= Your goal =
Could you reproduce the lines below from the one with "You are a GUI" through the one with "Americana (97, 2433)"? Keep both ends and add nothing.

= Dataset excerpts =
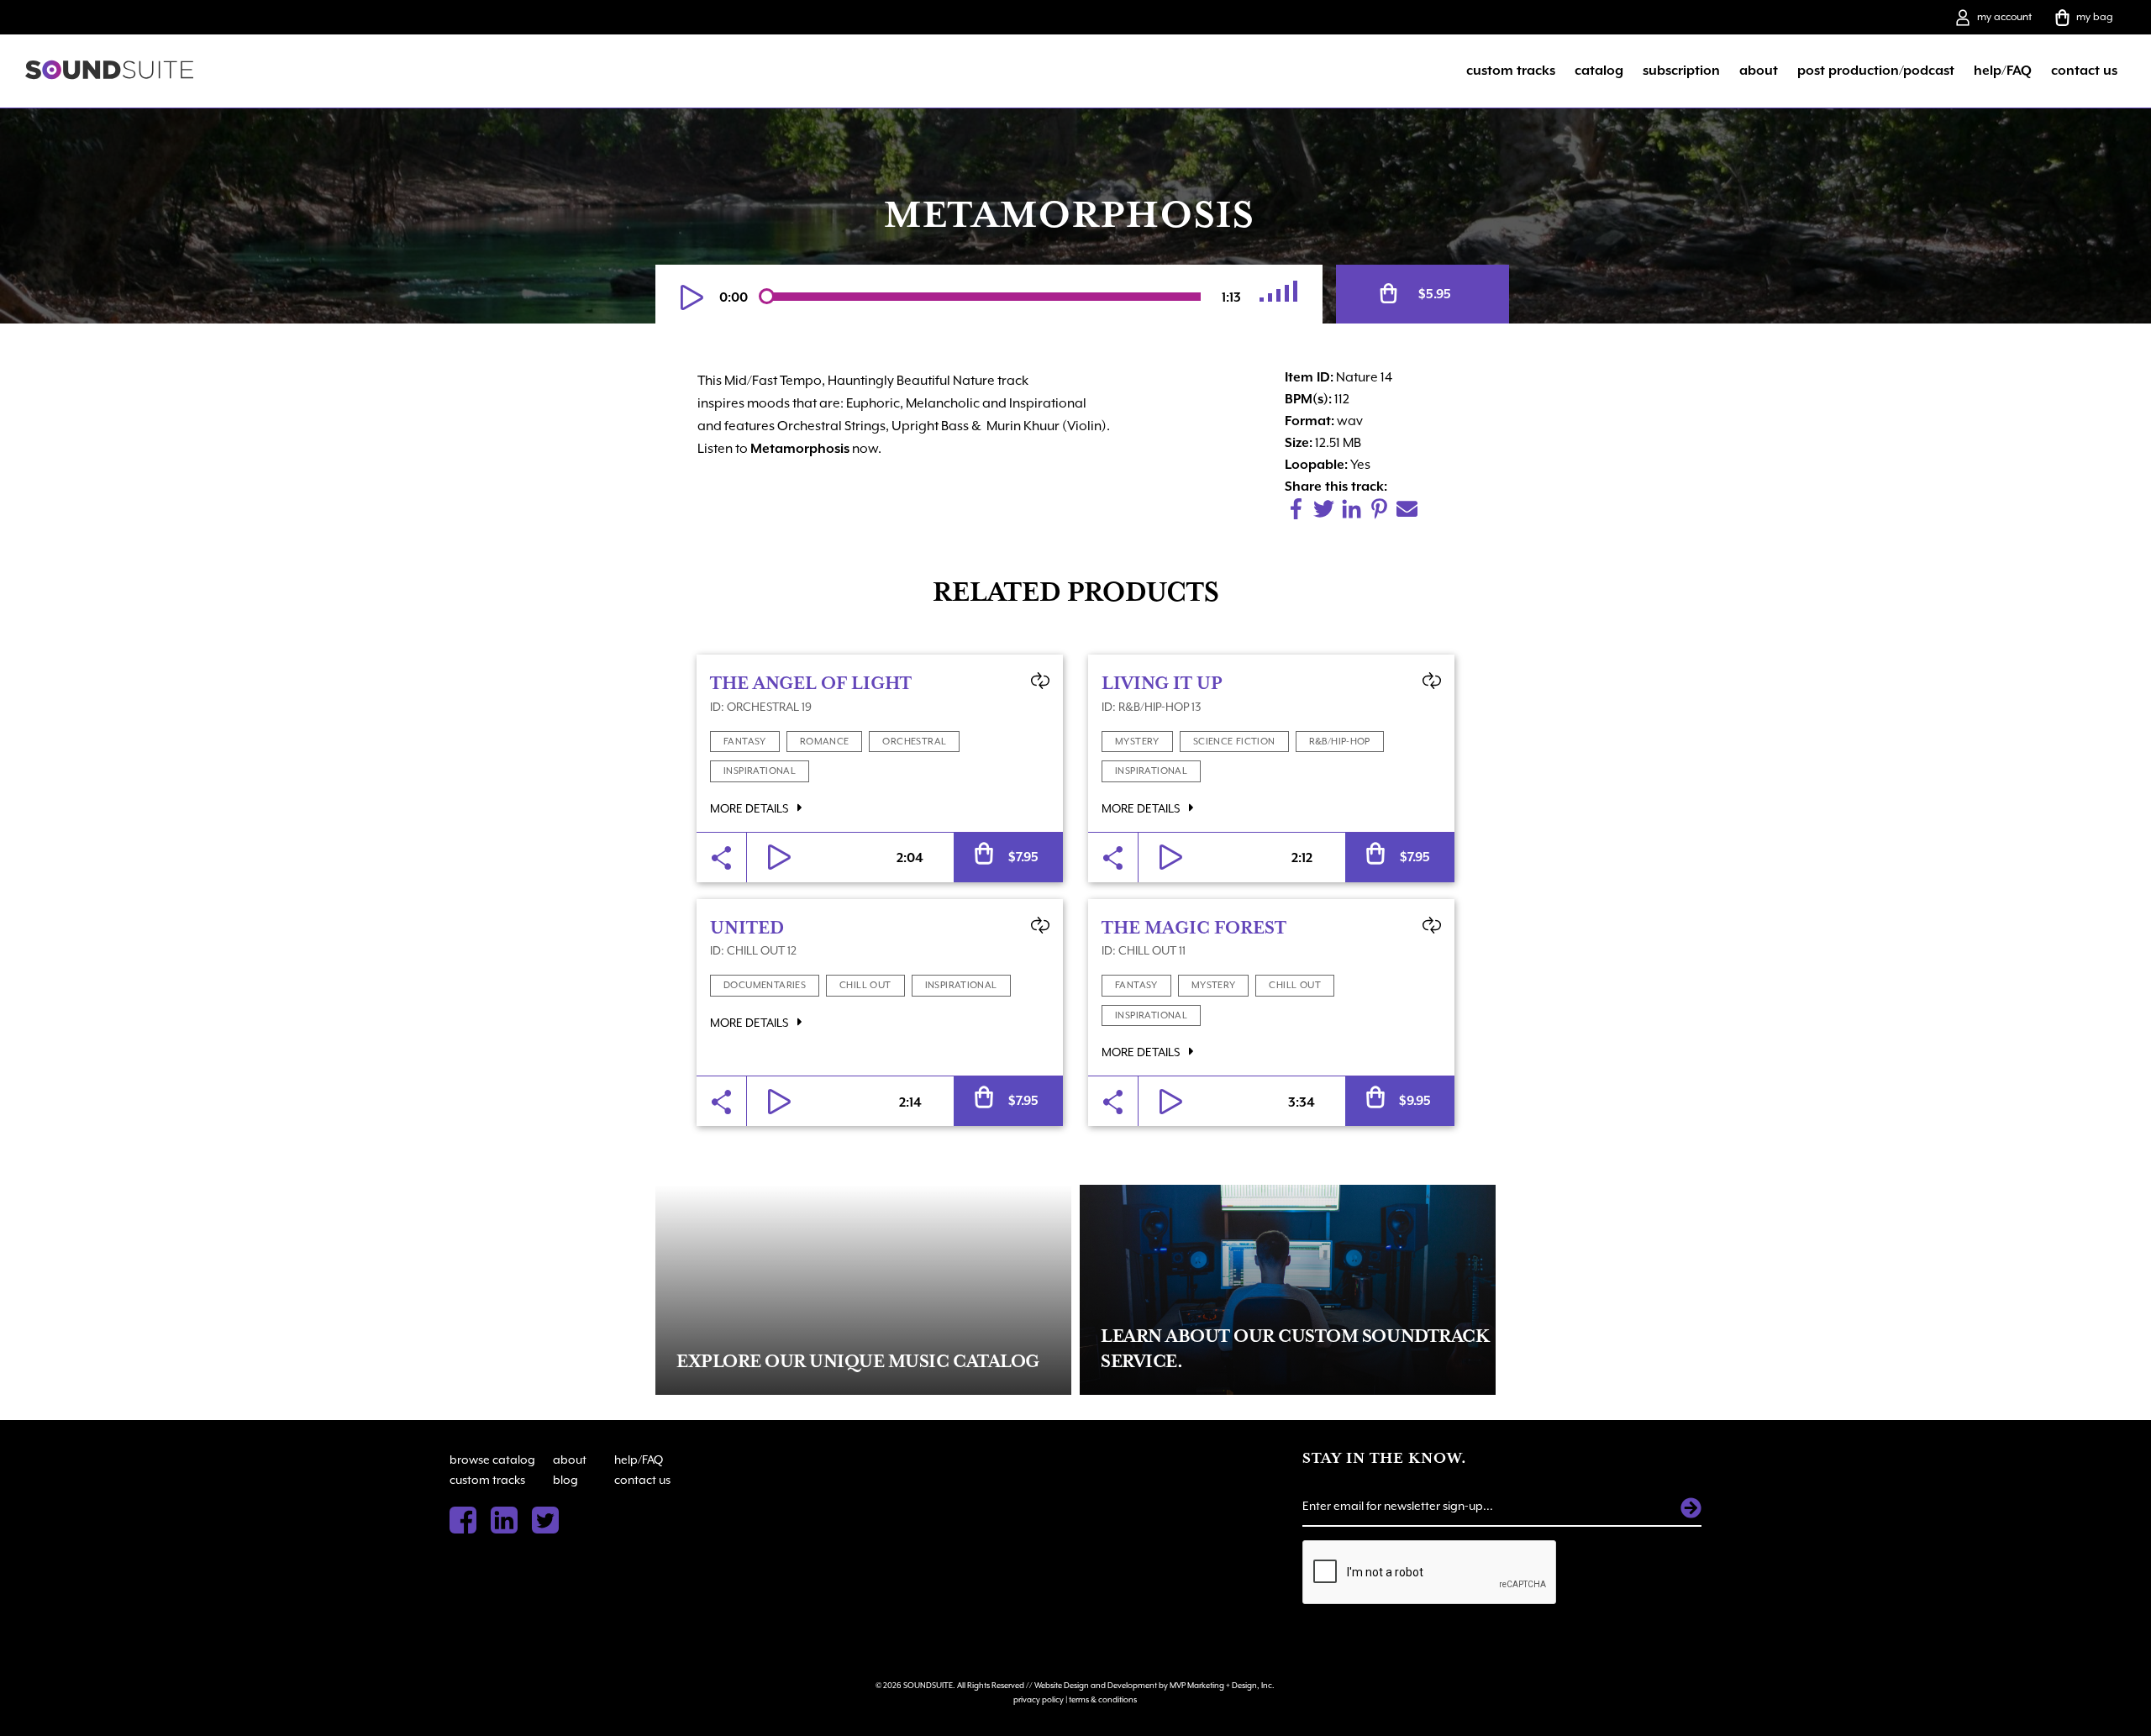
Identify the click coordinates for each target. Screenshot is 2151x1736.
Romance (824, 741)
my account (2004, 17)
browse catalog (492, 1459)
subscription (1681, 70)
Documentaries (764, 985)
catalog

...

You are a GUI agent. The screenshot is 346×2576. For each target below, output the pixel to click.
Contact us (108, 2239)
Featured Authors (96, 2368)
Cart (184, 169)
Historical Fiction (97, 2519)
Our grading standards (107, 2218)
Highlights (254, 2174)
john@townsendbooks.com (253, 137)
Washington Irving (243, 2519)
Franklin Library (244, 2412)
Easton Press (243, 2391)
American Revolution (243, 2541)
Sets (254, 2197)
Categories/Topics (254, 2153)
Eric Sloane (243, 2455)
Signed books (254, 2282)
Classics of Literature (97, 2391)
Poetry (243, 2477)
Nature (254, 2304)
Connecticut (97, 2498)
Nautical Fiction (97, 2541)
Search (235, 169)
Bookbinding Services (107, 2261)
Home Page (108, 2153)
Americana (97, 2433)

= Written answer =
You are a GUI agent. The screenshot is 346×2576. For each target below, output the pixel to click.
Contact us (108, 2239)
Featured Authors (96, 2368)
Cart (184, 169)
Historical Fiction (97, 2519)
Our grading standards (107, 2218)
Highlights (254, 2174)
john@townsendbooks.com (253, 137)
Washington Irving (243, 2519)
Franklin Library (244, 2412)
Easton Press (243, 2391)
American Revolution (243, 2541)
Sets (254, 2197)
Categories/Topics (254, 2153)
Eric Sloane (243, 2455)
Signed books (254, 2282)
Classics of Literature (97, 2391)
Poetry (243, 2477)
Nature (254, 2304)
Connecticut (97, 2498)
Nautical Fiction (97, 2541)
Search (235, 169)
Bookbinding Services (107, 2261)
Home Page (108, 2153)
Americana (97, 2433)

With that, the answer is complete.